Энергии в ней было хоть отбавляй, во все она лезла, все что-то организовывала, всех поучала и громче всех выступала на педсоветах. Помнится, все ей не терпелось стереть побыстрей грань между городом и деревней. Далась ей эта грань. Не хватало элементарного: учебников, тетрадей, чернильницу было не купить — за ними ездили в район. Ребята ходили кто в чем: в ватниках, с отцовского-материнского плеча, в резине да овчине, а ей не терпелось форму ввести для девочек — фартучки с кружевами, чтобы переобувались перед началом занятий, а не тащили грязь в классы. Без конца вызывала родителей, стыдила...
К нему она тоже без конца приставала:
— Ну почему вы такой инертный, никогда не выступите, будто у вас нет никаких интересов? Мы ведь молодежь — мы должны задавать тон.
Он иногда пел на учительских, организуемых в складчину, вечеринках старинные песни: «На диком бреге Иртыша», «По Дону гуляет» и другие, пользовался успехом, и она предложила ему как-то организовать в школе — черт-те что! — кружок любителей оперы, из учителей и учеников старших классов. Он даже раскричался тогда на нее:
— Вы понимаете, что вы говорите, — опера!.. — Он глянул на свой сорок пятого размера кирзовые сапожищи, в которых всю осень ходил в школу по непролазной грязи, ему стало весело, и он сказал: — Кого же я, по-вашему, буду петь в опере — Ленского?
— Ну, для Ленского вы, пожалуй, действительно не годитесь — тяжеловаты. А вот, скажем, Онегина — что ж, вполне.

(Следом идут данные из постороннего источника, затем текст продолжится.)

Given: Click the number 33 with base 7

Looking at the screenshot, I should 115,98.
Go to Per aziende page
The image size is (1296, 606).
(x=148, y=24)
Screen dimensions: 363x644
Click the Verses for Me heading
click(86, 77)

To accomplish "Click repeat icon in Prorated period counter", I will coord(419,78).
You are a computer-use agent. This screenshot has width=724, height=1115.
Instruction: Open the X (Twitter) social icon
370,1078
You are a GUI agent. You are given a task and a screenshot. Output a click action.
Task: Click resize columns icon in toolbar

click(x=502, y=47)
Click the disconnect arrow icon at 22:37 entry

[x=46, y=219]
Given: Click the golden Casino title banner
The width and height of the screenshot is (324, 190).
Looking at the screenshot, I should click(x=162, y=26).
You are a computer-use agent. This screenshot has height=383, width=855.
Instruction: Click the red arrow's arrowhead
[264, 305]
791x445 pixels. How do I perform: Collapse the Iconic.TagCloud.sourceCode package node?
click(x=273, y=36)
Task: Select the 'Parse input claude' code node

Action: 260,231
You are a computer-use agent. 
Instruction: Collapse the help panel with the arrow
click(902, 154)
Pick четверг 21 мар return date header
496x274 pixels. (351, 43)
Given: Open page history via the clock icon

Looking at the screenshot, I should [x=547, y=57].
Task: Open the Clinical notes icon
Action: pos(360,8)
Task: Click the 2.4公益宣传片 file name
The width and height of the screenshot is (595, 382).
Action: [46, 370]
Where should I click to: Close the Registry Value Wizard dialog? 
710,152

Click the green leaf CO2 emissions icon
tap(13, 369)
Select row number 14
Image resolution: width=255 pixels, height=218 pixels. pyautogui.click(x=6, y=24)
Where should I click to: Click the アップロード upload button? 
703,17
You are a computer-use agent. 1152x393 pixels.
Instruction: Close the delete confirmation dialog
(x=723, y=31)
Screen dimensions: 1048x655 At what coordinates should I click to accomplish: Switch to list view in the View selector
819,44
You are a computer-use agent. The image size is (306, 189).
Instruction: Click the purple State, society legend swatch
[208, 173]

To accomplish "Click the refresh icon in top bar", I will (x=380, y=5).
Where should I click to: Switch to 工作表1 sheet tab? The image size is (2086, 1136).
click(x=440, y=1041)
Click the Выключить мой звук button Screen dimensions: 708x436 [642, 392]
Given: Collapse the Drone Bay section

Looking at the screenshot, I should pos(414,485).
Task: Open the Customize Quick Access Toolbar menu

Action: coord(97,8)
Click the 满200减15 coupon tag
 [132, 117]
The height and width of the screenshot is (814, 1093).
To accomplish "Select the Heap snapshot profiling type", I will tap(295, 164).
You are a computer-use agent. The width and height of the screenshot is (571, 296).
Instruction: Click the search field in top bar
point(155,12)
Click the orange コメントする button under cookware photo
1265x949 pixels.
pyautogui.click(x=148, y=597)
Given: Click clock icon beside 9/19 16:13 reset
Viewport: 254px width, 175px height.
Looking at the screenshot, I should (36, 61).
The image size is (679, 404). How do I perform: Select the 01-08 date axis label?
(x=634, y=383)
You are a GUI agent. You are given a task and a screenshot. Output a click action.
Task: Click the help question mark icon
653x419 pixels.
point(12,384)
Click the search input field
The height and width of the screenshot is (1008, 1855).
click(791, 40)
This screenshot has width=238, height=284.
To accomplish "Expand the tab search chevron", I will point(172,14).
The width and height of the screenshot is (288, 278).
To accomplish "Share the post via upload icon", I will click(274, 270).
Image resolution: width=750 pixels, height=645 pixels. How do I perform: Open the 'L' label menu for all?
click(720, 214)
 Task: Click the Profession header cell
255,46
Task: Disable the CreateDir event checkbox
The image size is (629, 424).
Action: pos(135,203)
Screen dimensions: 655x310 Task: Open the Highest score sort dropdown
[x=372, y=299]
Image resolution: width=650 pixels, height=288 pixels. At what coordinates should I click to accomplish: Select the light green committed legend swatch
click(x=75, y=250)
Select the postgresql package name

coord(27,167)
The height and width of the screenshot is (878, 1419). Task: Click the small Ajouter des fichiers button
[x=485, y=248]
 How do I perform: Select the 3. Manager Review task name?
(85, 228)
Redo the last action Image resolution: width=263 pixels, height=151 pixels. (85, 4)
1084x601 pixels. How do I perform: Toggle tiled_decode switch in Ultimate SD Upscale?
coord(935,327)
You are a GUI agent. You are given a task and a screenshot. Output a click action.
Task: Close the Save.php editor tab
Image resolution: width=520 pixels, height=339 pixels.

Издевалась, что ли, она над ним? А он и сам умел поддеть кого угодно. И словно какой-то чертик его дернул: взял химичку под руку, моргнул кому-то, сказал:
— Как? Онегин и Татьяна...
Кто-то прыснул.
Ее и без того бледное лицо сделалось еще бледнее, а вслед за тем покрылось красными пятнами. Глядя перед собой в пол, она носком лакированной туфли медленно ковырнула что-то там раз, другой, машинально одернула юбку на скромных бедрах и, нагнув голову, шмыгнула мимо него из учительской, пигалица...
— Берегитесь, — сказала ему тогда директорша, слышавшая этот разговор. — Она вам этого так не спустит. В этой девице сидит черт. Разве вы ничего не замечаете?
А что он должен был замечать?
— Она ведь к вам неравнодушна, неужели не чувствуете?
Еще что... Он даже растерялся и потом целый день об этом думал. В самом деле химичка в него влюбилась? Вот так штука. Недаром, выходит, Анька ее ненавидит — того и гляди вцепится как кошка. Ну а ему-то что? Их много, а он один. Пускай себе переживает девчонка прекрасное чувство.
Но тем не менее он стал остерегаться ее, больше не задевал, не насмешничал, в учительской садился от химички подальше и незаметно наблюдал за ней. А она, почувствовав его взгляд, мгновенно оборачивалась в его сторону и — как расцветала. Глядит потом перед собой и усмехается. Все чаще и чаще, чтобы доставить ей удовольствие, он не сразу отводил взгляд, когда она оборачивалась, а — чуть помедлив, будто застигнутый врасплох. Зачем ему это нужно было, он не знал, — так, отчего, бы не сделать приятное девчонке. Не знал он, что играл с огнем.